Cela ne contredit pas nécessairement le propos d’Agamben, qui consiste à souligner à quel point une existence qui a pris forme est mutilée à partir du moment où l’on choisit d’honorer en elle la simple vie, la vie biologique, la vie nue, au détriment de l’ensemble complexe de règles, de rites, de rythmes, de décisions et d’oublis qui composent ladite forme. Mais justement, le geste final de Ghost Dog, qui consiste à accepter la mort plutôt que de renoncer à sa voie, montre que l’inséparabilité entre la vie biologique d’un être singulier et sa forme-de-vie repose sur une séparabilité plus profonde entre lui et sa forme-de-vie, qui permet à sa forme-de-vie de perdurer au-delà de son destin singulier d’être mortel. Ce paradoxe pourrait être nommé par l’expression forme-de-mort.

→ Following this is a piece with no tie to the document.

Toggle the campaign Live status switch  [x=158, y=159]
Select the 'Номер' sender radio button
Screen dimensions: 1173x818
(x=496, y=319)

Il y a en effet deux manières d’envisager la consistance d’une forme-de-vie : d’abord, comme incarnée ou portée par un corps (comment le corps et sa vie nue peuvent se résorber pleinement dans la forme-de-vie ?) ; ensuite, comme forme pure, comme idée, ou comme concept (comment une forme-de-vie existe par-delà ceux qui la vivent ?). Comment l’idée ou la forme peut tenir alors qu’elle s’incarne dans des corps mortels, épais et évanescents, soumis à l’épreuve du temps ? Parce que, d’une certaine manière, elle peut leur survivre. Quand un être vivant selon une certaine forme est contraint à choisir entre sa vie nue et sa forme-de-vie, il peut choisir sa forme-de-vie, mais doit renoncer à sa vie nue : il doit alors mourir d’une certaine façon (et la façon importe). Sa forme-de-vie lui survit en devenant forme-de-mort. En tant que forme-de-mort, elle est au plus près du concept. Les Indiens qui se laissaient mourir plutôt que de vivre en esclaves comme le samouraï qui se fait seppuku, manifestent dans leur forme-de-mort que leur simple vie ne saurait perdurer en l’absence de forme (inséparabilité), mais qu’à l’inverse leur forme-de-vie peut perdurer, continuer à valoir, malgré l’extinction de la vie nue (séparabilité).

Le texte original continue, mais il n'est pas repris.